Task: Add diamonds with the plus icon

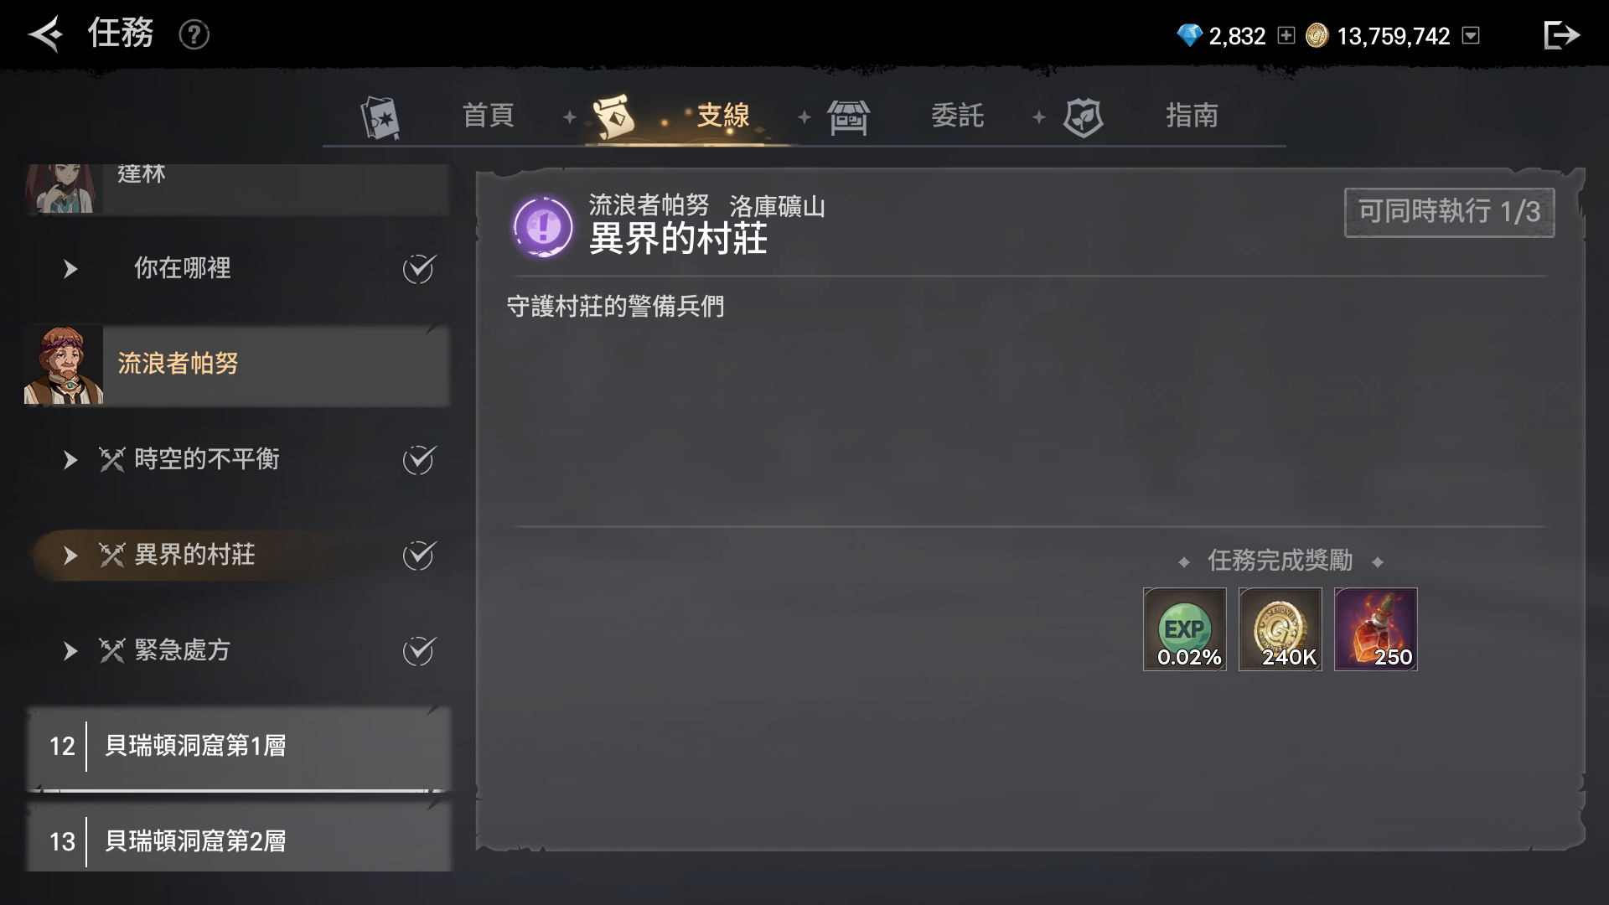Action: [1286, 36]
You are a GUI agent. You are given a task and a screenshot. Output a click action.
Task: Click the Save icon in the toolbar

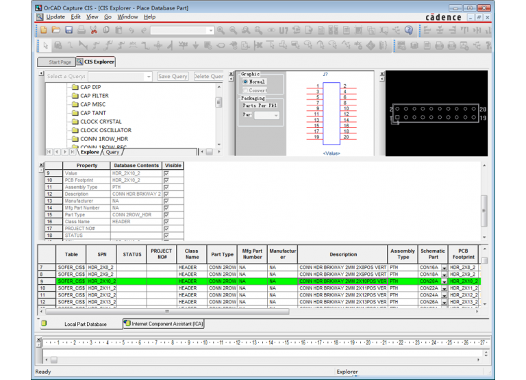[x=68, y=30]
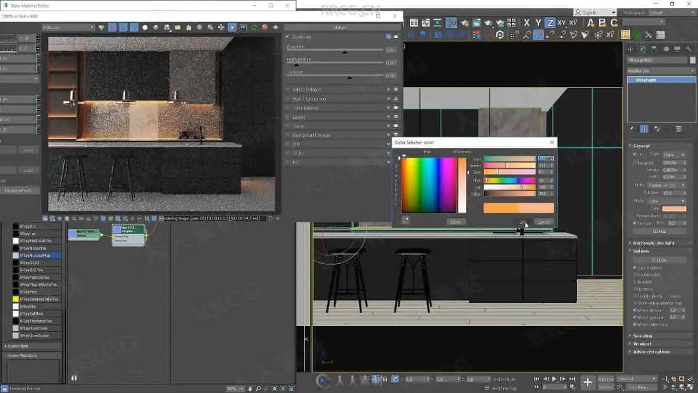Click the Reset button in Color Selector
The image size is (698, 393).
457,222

----

Aim of the exercise
Please quote the lines above word for word, leaving out the pictures.

Response for this exercise
Task: Add diamonds with the plus icon

Action: [1286, 36]
You are a GUI agent. You are given a task and a screenshot. Output a click action.
Task: Click the Save icon in the toolbar

[x=68, y=30]
Click the Reset button in Color Selector
The image size is (698, 393).
457,222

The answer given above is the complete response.